Experiential co-curriculars
Experiential co-curriculars

Student Experience
Experiential learning co-curricular opportunities
Trade in the classroom for consulting jobs, case competitions, and more to grow your network and gain invaluable insights and experience. Put your business education to work and continue building your leadership skills with co-curricular experiential learning opportunities.
Case competitions
Participate in a business case competition to develop critical business and presentation skills, gain industry experience, and network with experts and potential employers.
Commercialization Academy
An incubator for innovation at Johns Hopkins, the Commercialization Academy connects you with faculty, staff, and students across the university to bring over 300 new ideas to fruition and technologies to market each year.
Community Consulting Lab
Lead a consulting project and tackle real problems in partnership with regional nonprofits, start-ups, and small businesses.
Design teams
Partner with a student organization and use your design thinking skills to plan and oversee an event. Hone your design thinking skills without making a semester-long commitment to a course or club.
Hexcite
At the Hexcite early-stage medical software accelerator, match with Johns Hopkins care providers who have an idea to create and market a software solution that improves patient care. Join a team of graduate students from across Johns Hopkins to engage with the new health technology software from every angle and bring the care provider's innovation to market.
Impact Sprints
Farms, emergency rooms, and local Baltimore organizations provide the backdrop to put your skills to the test, emerge as a confident, strategic leader, and help local organizations overcome obstacles to increase impact.

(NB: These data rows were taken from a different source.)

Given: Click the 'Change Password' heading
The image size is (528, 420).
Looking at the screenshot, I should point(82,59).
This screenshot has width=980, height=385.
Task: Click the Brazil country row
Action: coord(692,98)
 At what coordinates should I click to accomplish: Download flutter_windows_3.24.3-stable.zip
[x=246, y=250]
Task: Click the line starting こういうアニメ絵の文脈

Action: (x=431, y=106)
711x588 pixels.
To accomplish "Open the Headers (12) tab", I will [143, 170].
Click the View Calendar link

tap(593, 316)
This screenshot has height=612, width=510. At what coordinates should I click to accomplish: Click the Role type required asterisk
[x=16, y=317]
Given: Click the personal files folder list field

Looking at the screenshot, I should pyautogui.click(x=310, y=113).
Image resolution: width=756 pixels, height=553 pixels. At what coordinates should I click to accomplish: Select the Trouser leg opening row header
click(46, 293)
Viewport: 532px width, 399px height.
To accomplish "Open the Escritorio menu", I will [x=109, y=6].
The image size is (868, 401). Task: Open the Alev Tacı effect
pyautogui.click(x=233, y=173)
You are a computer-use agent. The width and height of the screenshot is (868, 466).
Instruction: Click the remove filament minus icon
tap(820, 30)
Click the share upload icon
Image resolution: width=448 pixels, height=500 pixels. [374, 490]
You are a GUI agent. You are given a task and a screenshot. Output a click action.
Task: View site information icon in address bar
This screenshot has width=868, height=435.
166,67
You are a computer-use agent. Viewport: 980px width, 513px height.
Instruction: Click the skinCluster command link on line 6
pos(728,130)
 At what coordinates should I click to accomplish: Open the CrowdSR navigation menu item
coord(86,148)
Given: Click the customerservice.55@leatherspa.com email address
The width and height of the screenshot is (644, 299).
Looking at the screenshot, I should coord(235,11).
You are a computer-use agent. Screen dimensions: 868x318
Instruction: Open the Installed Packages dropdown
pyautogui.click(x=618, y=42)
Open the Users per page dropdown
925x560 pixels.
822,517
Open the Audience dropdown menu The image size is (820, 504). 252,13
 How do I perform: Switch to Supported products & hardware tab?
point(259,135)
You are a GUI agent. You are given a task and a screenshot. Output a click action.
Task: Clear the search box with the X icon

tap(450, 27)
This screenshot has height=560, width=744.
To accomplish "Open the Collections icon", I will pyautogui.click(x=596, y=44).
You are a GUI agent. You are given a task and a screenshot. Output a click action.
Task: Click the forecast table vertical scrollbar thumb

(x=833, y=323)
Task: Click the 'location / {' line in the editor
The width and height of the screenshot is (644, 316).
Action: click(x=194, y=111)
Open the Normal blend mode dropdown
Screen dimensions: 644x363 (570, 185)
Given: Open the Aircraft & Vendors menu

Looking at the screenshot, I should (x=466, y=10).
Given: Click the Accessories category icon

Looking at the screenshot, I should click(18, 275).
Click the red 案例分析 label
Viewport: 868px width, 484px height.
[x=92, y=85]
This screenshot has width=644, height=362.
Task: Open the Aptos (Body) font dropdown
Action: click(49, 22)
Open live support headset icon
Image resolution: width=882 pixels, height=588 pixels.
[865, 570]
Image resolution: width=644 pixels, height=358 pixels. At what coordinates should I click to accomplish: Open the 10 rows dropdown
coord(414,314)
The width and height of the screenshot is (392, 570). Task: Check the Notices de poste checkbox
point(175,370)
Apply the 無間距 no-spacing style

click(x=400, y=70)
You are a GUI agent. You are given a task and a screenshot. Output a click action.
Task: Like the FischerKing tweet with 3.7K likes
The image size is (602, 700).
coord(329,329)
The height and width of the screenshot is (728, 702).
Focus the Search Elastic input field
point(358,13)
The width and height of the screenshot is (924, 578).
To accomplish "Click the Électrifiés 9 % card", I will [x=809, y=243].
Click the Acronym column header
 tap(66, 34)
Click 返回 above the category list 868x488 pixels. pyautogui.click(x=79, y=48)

MIINT Impact Investing Program
Join the six-month experiential lab that simulates the early stages of impact investing. Participate in one-on-one advisory sessions and gain experience evaluating real-world investment opportunities.
Non-profit boards
Partner with Business Volunteers of Maryland to match with a nonprofit looking for new board members. Through board service, develop leadership skills, build a network within your industry, and make a significant impact at a nonprofit.
Student organizations
Join a student honor society or one of Carey Business School’s more than twenty student organizations.
Student Startup Challenge
Pitch your proposed business venture for the opportunity to receive seed money and develop your concept.